* _Required action_
Each line of the listing that contains "screenshot" should be found and copied.

* _Data provided_
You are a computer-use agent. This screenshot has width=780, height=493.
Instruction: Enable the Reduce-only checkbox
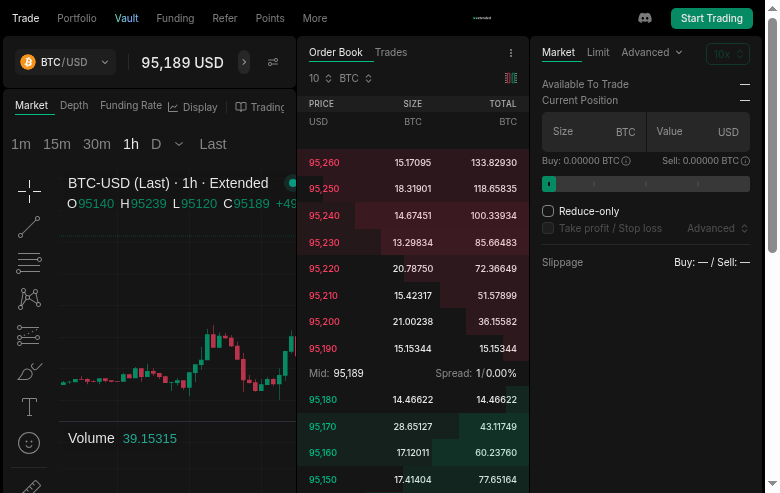[548, 211]
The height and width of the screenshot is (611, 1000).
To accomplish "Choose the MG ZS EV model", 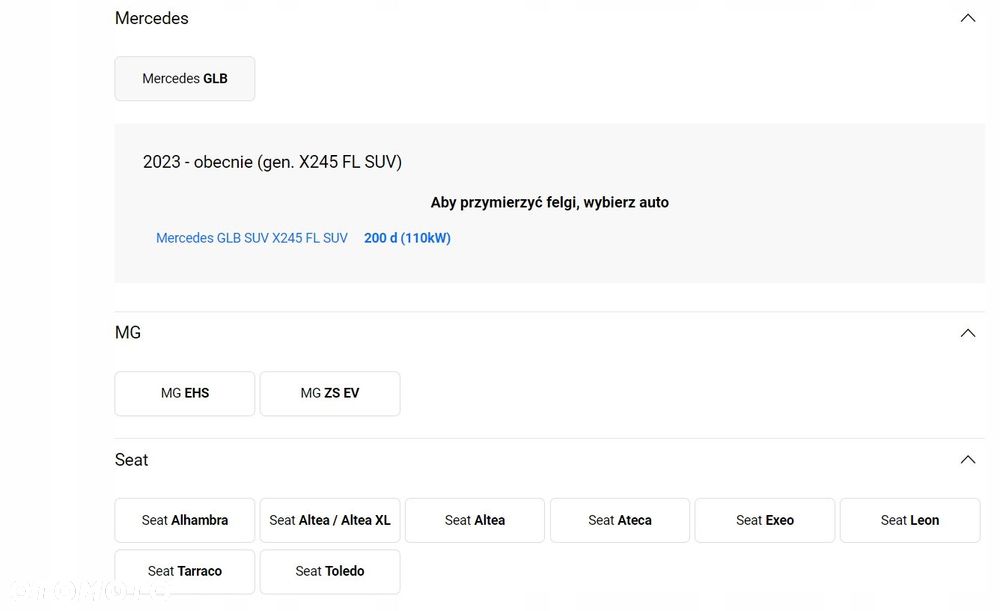I will [x=330, y=394].
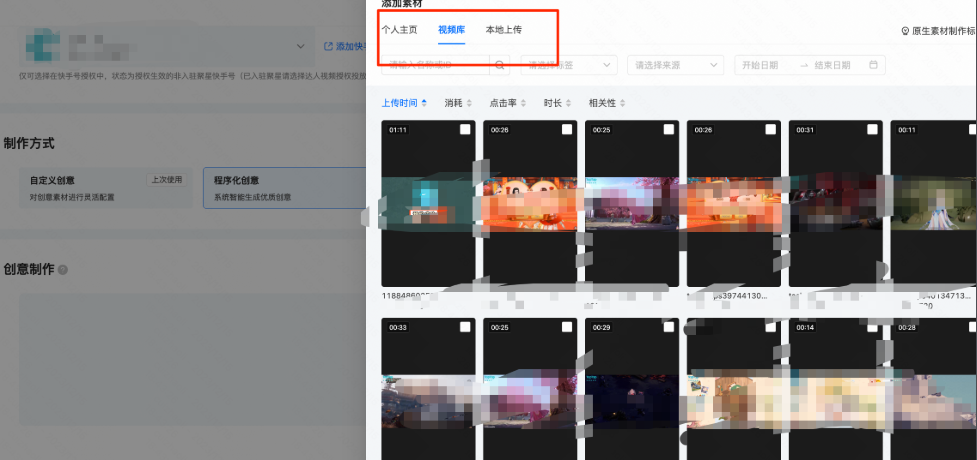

* _Solution to this task_
You are a computer-use agent. This screenshot has width=780, height=493.
The height and width of the screenshot is (611, 1000).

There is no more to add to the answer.